12 Et puissent-ils être plus que circoncis, ceux qui vous troublent !
καὶ a ici une force toute particulière : Plût à Dieu qu’ils fussent non seulement circoncis, ce dont ils se réjouissent tant v. 2, ss. — καὶ mais encore — ἀποκόψονται, qu’ils fussent amputés (Marc 9.43 ; Jean 18.10) ! Dans Deutéronome 23.1 ; dans Philon, De vict. off., p. 261, 22, dans Lucien, Eunuq., ch. 8, on emploie les mots ἀποκεκομμένοι, ἀποκοπτόμενοι pour désigner des êtres faits eunuques. ; aussi Hesychius les appelle-t-il ἀπόκοποι ! Quelques-uns ont entendu ce passage du retranchement ex ecclesia, de l’excommunication : Plût à Dieu qu’ils soient exclus de l’assemblée chrétienne ! ou bien encore : Plût à Dieu que l’espérance de vous corrompre leur soit enlevée ! mais l’opinion générale, celle de Théodoret, d’Ambros., d’August., de Chrys., de Jérôme, d’Œcum., de Théophyl., de Grotius, de Semler, de Cramer, de Wetstein, de Koppe, de de Wette, de Rosenmüller, de Rückert, de Matthies, l’explique de la mutilation réelle : Puissent ces faux docteurs qui ont tant envie de vous faire circoncire, être eux-mêmes plus que circoncis ! Cette interprétation qui n’est pas en opposition arec l’enchaînement des idées puisqu’il est parlé de circoncision dans tout ce paragraphe, et qui seule est philologique, nous montre dans ce verset une ironie acerbe qui pouvait bien échapper au caractère véhément de Paul.

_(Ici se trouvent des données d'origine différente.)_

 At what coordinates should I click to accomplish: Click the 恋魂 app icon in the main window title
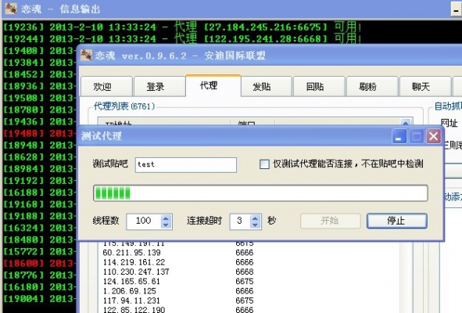[x=86, y=55]
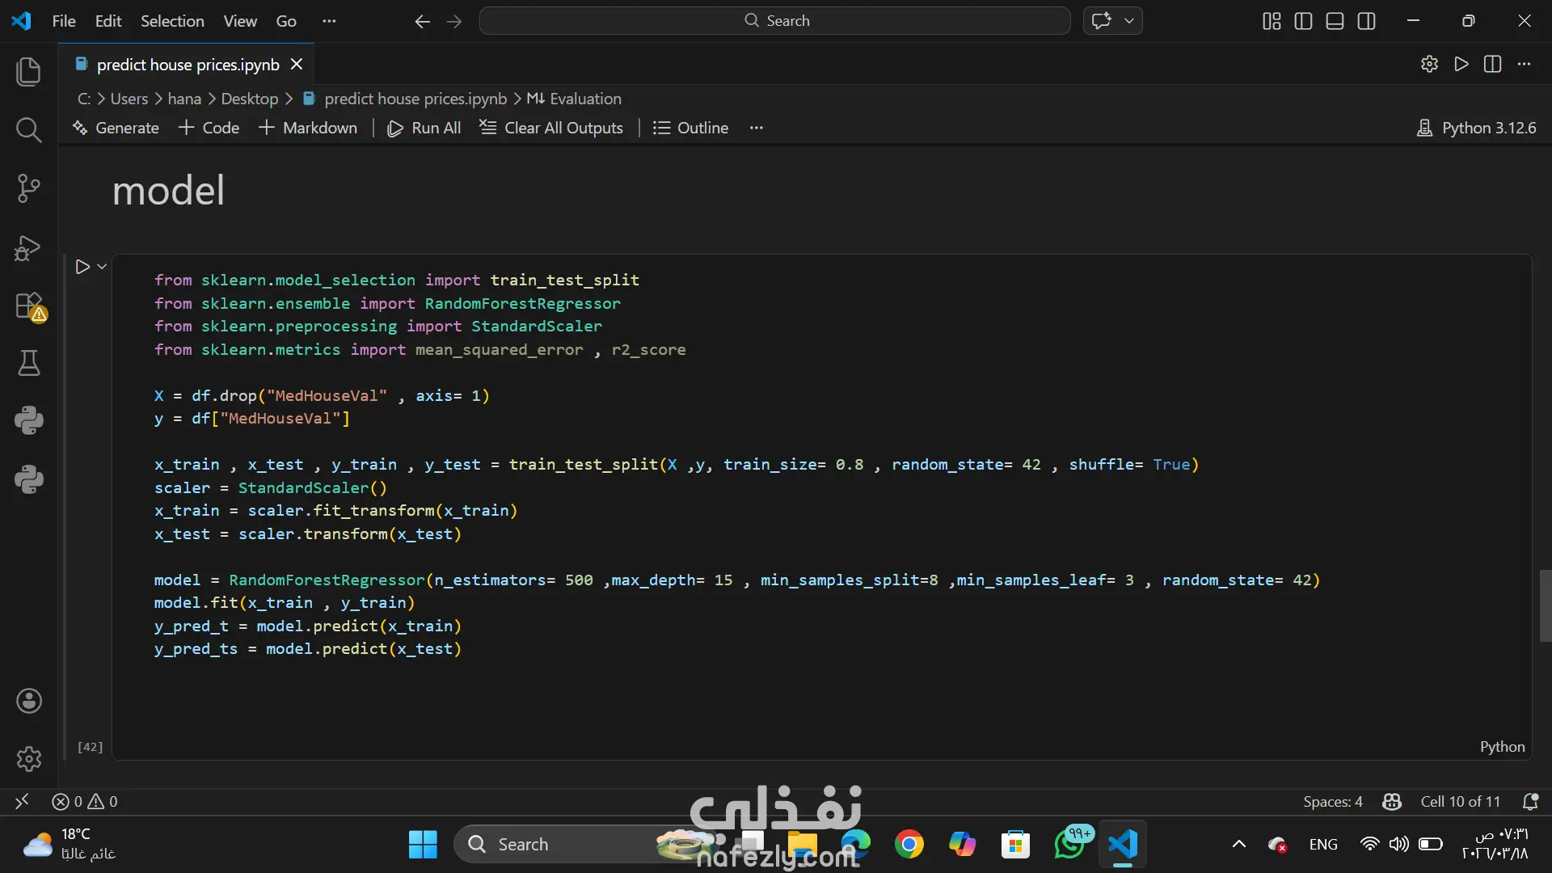Expand hidden menu bar items ellipsis
The height and width of the screenshot is (873, 1552).
pyautogui.click(x=329, y=21)
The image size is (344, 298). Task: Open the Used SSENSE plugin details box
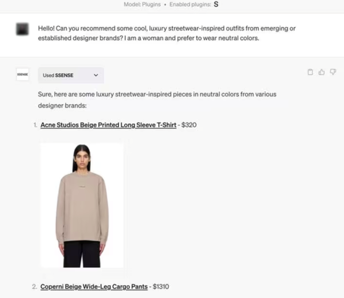point(71,75)
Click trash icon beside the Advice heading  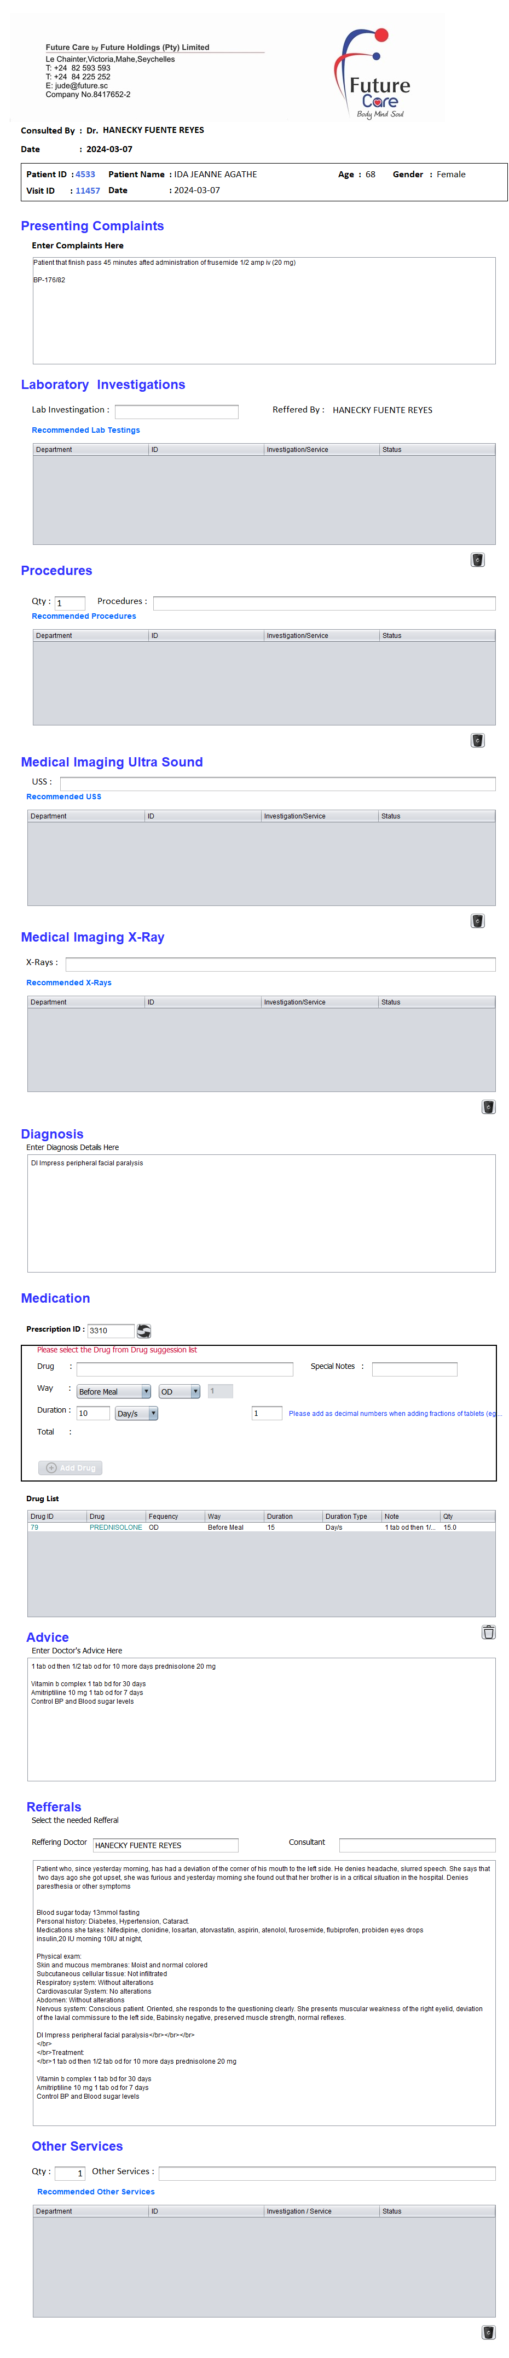tap(488, 1631)
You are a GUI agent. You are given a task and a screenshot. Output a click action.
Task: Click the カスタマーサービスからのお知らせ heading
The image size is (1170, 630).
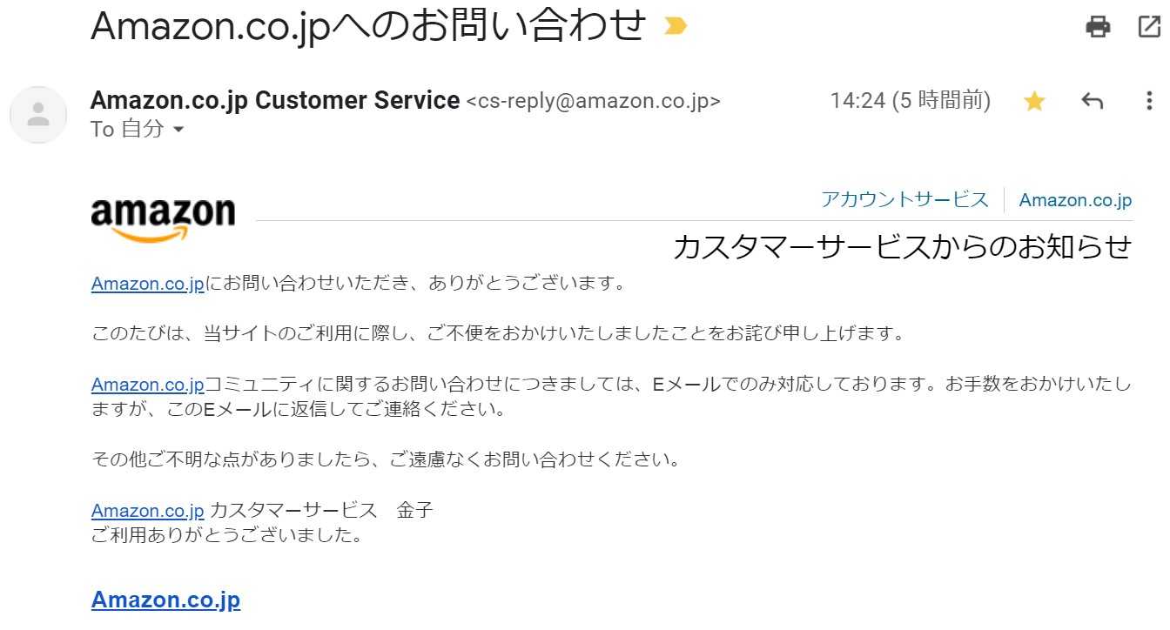tap(902, 247)
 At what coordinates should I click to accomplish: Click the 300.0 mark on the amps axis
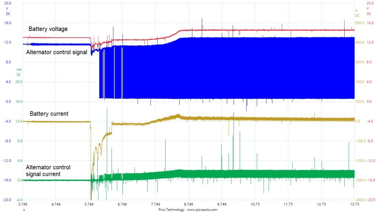click(359, 62)
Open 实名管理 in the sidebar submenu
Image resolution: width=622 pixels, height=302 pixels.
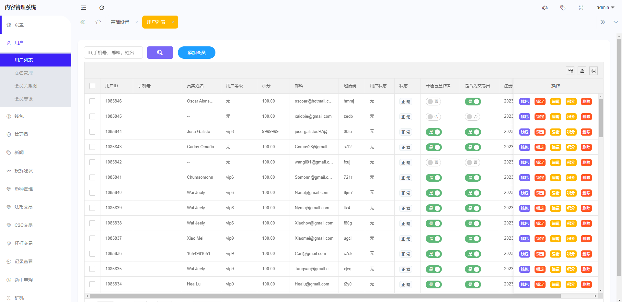pyautogui.click(x=24, y=73)
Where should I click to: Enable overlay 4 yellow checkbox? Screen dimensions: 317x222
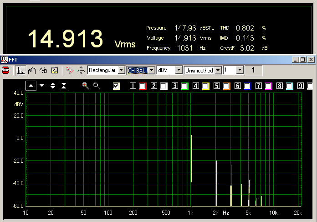pos(205,86)
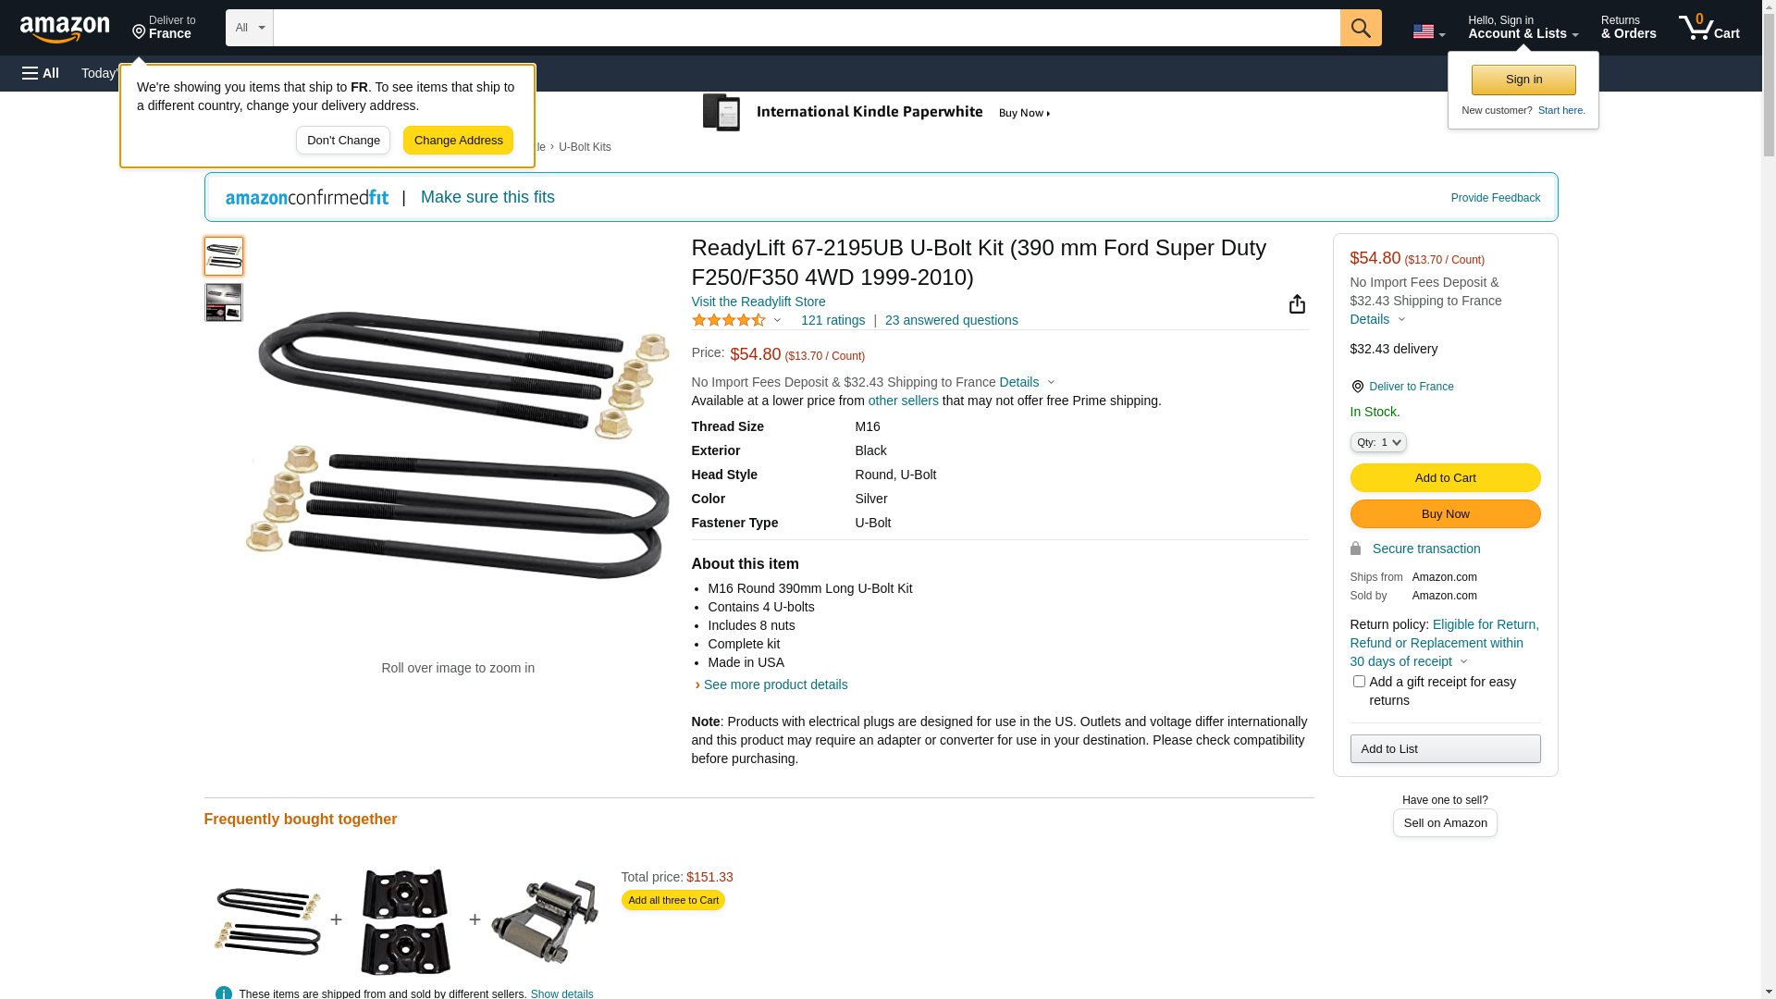This screenshot has height=999, width=1776.
Task: Open Account & Lists menu
Action: coord(1523,28)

Pour l’absoudre dans ce qu’elle peut avoir de rude et de choquant aujourd’hui, il faut savoir se transporter dans les mœurs des temps antiques et surtout ne pas oublier que les Pères les plus recommandables et qui sont meilleurs juges des habitudes de cette époque que nous, ont partagé cette opinion généralement adoptée par les Anciens.